Personally, I would label this as a bug since the angles do not match - would you concur?

This makes sense - and at least the reflection angle is the same.

There’s 2 process at play to capture or show the reflection.

However, my understanding is that explicitly setting a cube map should just look right all around always…

If nothing else, I would love control over the blend between the 2 systems. Seems a bit abrupt at the moment.

oh and regarding the disparity in the angles,… only way I know to fix it is, using the camera projection for the HDRi in the backdrop… but, jeah, then you have the classical behaviour of a environment lighting (like in offline rendering… when using hdris as environments)

but still,… I find that it’s behaving a little off (especially like you said, using a cubemap should always look right … :thinking: but… since the HDRi backdrop is sitting on a sphere on a certain location in space… and I guess the cubemap is behaving like a camera projection… it makes some sense on the other hand that the reflection doesn’t match 1 to 1 :thinking: :thinking: :thinking:)

I think its probably just a limitation of cubemap reflections since they’re just spherically projected in space they’re never going to line up with anything (except maybe a sphere… if you place the reflection capture dead in the center of it.)

I believe SSR is the more accurate one, at least if the SSR/Raytracing hybrid implementation is any indicator. SSR reassonably matches the position of the raytraced reflections (though its really buggy otherwise at the moment)

Maybe more importantly, I suspect this has something specifically to do with the HDRI actor. I dropped an HDRI into a level and it seems to be just completely ignoring reflection captures all together. If you put static geometry in the scene, does it show up in the reflection?

Edit: Ah I see, panPvonB already provided the answer, it seems the skylights cubemap is used instead of reflection captures.

This is interesting

So the angle difference, far as I can tell, is due to the fact that the center point of the HDRI backdrop actor is not the exact 0,0,0 of what it should be.
You can actually grab the reflection capture and play with x, y, and most notably Z to get the texture to somewhat align when it comes to the SSR.

I have an approximate value of
(X=0.000000,Y=-835.000000,Z=-513.000000)
To get the things to line up.

And at least that way you can’t really see too much of a difference.

I understand better now. thanks everyone :slight_smile:

Whether or not it lines up depends on where your mesh is relative to where the capture was taken.

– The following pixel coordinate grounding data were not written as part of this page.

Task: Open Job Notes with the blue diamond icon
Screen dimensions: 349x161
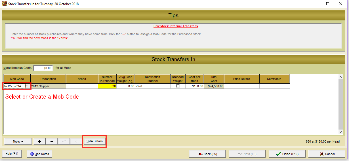Action: (39, 154)
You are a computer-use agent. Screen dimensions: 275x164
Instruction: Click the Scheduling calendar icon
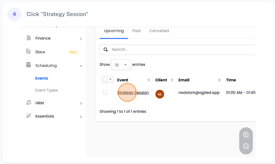point(29,65)
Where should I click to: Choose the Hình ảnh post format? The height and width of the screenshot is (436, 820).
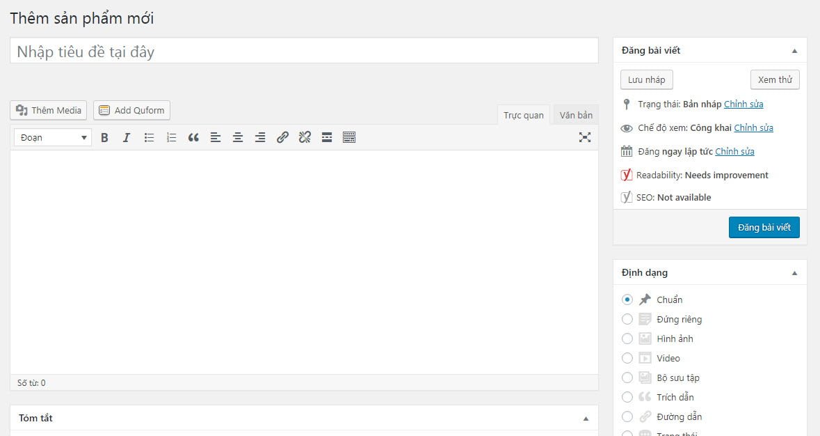[x=627, y=338]
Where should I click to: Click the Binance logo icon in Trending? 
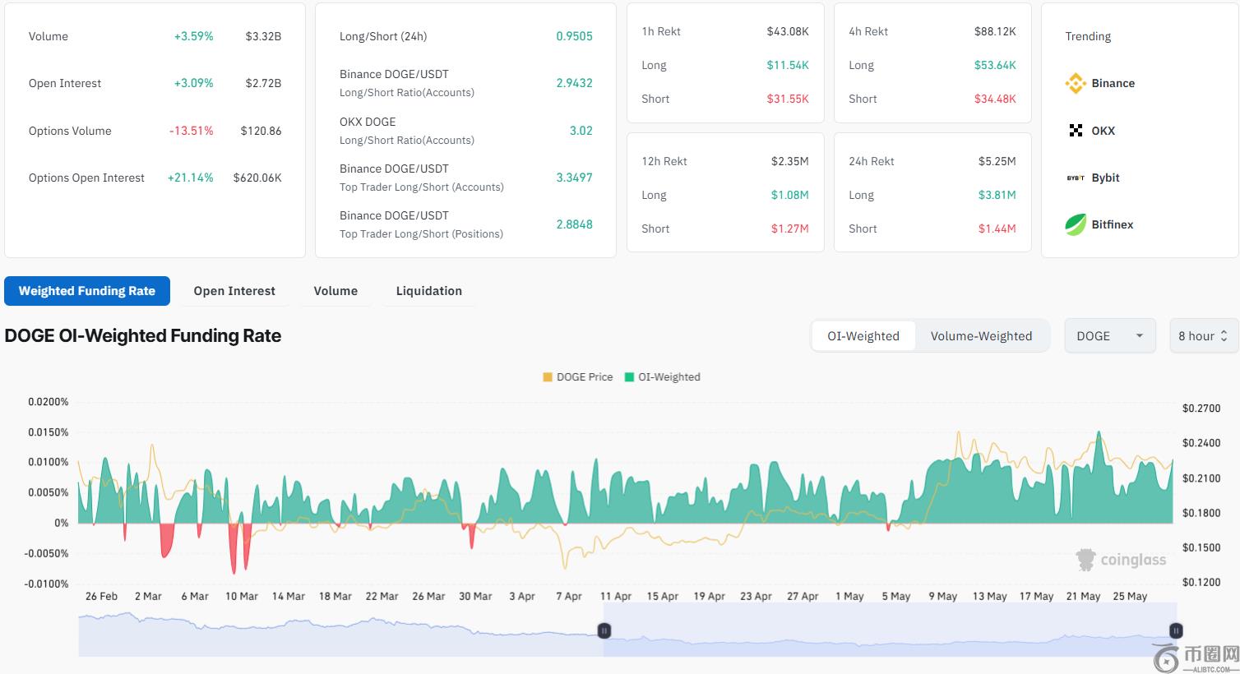[1076, 83]
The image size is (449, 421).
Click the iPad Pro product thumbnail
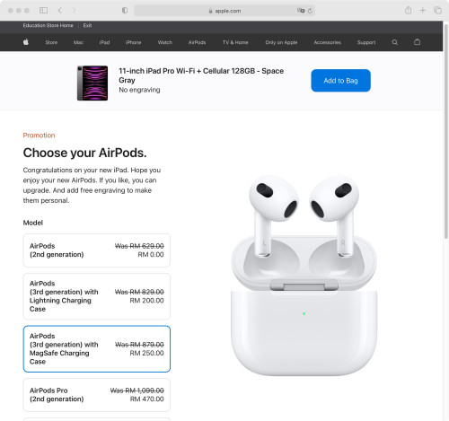[x=92, y=83]
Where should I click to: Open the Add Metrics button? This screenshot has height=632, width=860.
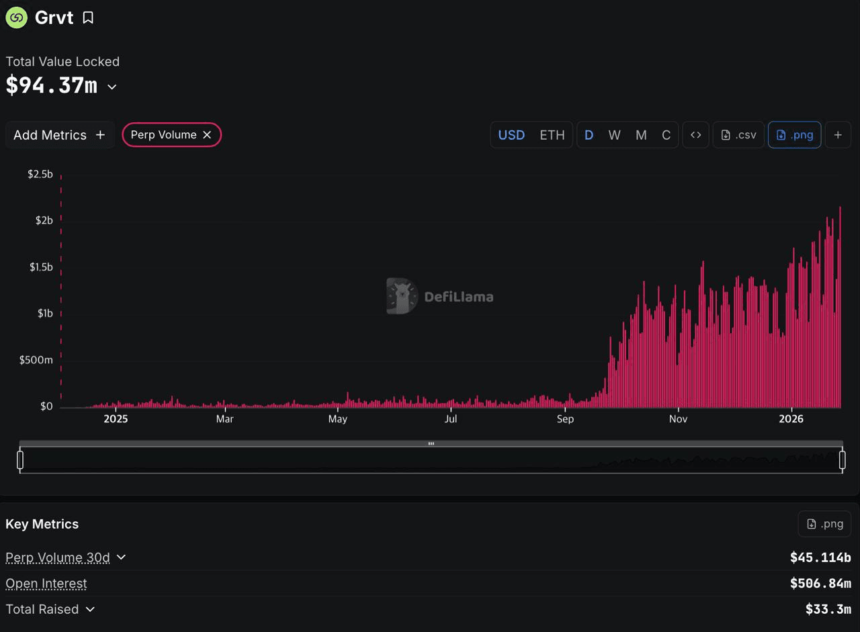[59, 135]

Even then it will still be wrong because the reflection has a uniform curvature with no parallax.

For distant parts of an HDRI this usually isn’t an issue because it is essentially already curvature corrected.

Not sure.
I think there’s more math involved than you are brought to assume based on the simple setup.

The reflection is almost always incorrect anyway because it isn’t a planar reflection and the angle of the reflection isn’t actually dependent on the camera position at all. Also an issue with planar Reflections I suppose.

More to your point.
The reflection capture has to be near the level’s origin because it literally just re-captures the hdri.

This is a waste of resources ofc. Because you can just use the hdri as the source of the reflection capture - it’s already in memory probably - and the cost would be less.
In my mind, when you set this up you should just automatically have SSR disabled so that there won’t be any conflict.

In reality if you don’t disable it, the 2 will almost never line up because of the incidence angle VS the position of the capture that isn’t relative to the camera.

Either way, for my purposes (of taking a clean render of a gold sheet) just turning off SSR helped…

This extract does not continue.